5. Not rewarding the player
Playing a game is hard work! Just like any other hard work, it feels good to be rewarded for it. Games reward players with power-ups, or better weapons, or new abilities. These rewards change the way the game plays, they make the player feel more powerful and they allow the game designer to introduce tougher, cleverer enemies. It's a win-win-win, keeping the gameplay fresh, encouraging your player to play your game and giving you more freedom as a game designer.
For me??

High-profile sinners: Bill Nye - The Science Guy: Stop the Rock!, Halo 3: ODST

Why it happens:
Games that don't reward the player simply aren't fun to play. Games always try to reward the player, but sometimes - whether it's because they don't understand their own game or they don't understand their player - the player just doesn't feel rewarded. As a result the game feels like a hard slog, it's a struggle to get to the end.

How to avoid it:
To properly reward the player, you have to understand what your player's going to get out of playing your game. One of the most difficult transitions for a game designer to make is the transition from designer to player on their own game. It's easy for a game designer to play other games and pick out flaws and complaints, but it's very difficult to see where your own game fails to satisfy the player. The easiest way then to find out if your game feels too hard, or not rewarding enough, is to give it to your friends and family to test it. A game that fails to reward the player can easily be saved in the testing stage. All your ideas have been fleshed out and turned into a game, the testing stage then allows you to tweak your game. Adding rewards can be as basic as giving the player a scoreboard that ticks up as they play.

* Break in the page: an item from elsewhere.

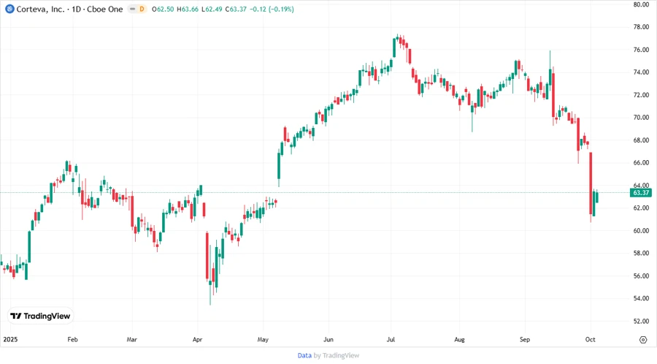The image size is (657, 364).
Task: Click the Corteva company logo icon
Action: [9, 9]
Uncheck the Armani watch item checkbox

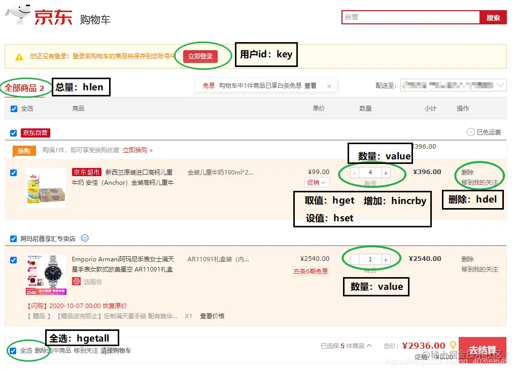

Next week we will be continuing the list of the top 10 mistakes made by game designers, working ever closer to the number one most common mistake made by game designers. Looking forward to seeing you then.

Stay tuned!


1 comment:

  1. I can recall The Legend of Zelda: Ocarina of Time showing a good example of "rewarding the player" in the form of encouragement.

    The example being that after everything's gone down the drain and the world is falling apart, the Deku Shrub pops up after the first dungeon in that segment of the story. Nothing practical. Just a little note that what you're doing is helping. There are times when gaining a new item is necessary, and there are times when one just wants to see something happy.